#### Brief:
Extract every entry word for word. Skip the pictures.

#### Working data:
::::

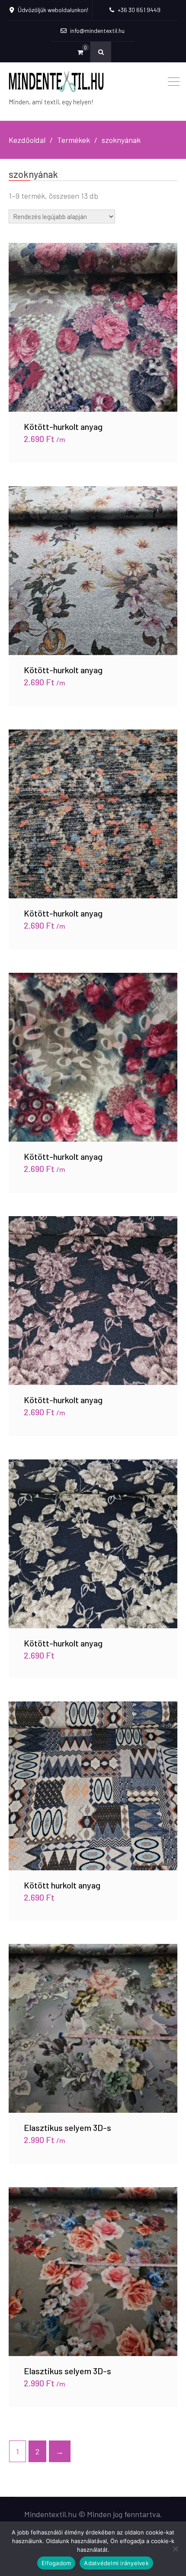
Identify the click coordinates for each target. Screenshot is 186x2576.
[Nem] (175, 2548)
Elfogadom (56, 2563)
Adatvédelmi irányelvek (116, 2563)
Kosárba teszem (93, 327)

::::

#### Exercise answer:
Identify the click coordinates for each target. Screenshot is 186x2576.
[Nem] (175, 2548)
Elfogadom (56, 2563)
Adatvédelmi irányelvek (116, 2563)
Kosárba teszem (93, 327)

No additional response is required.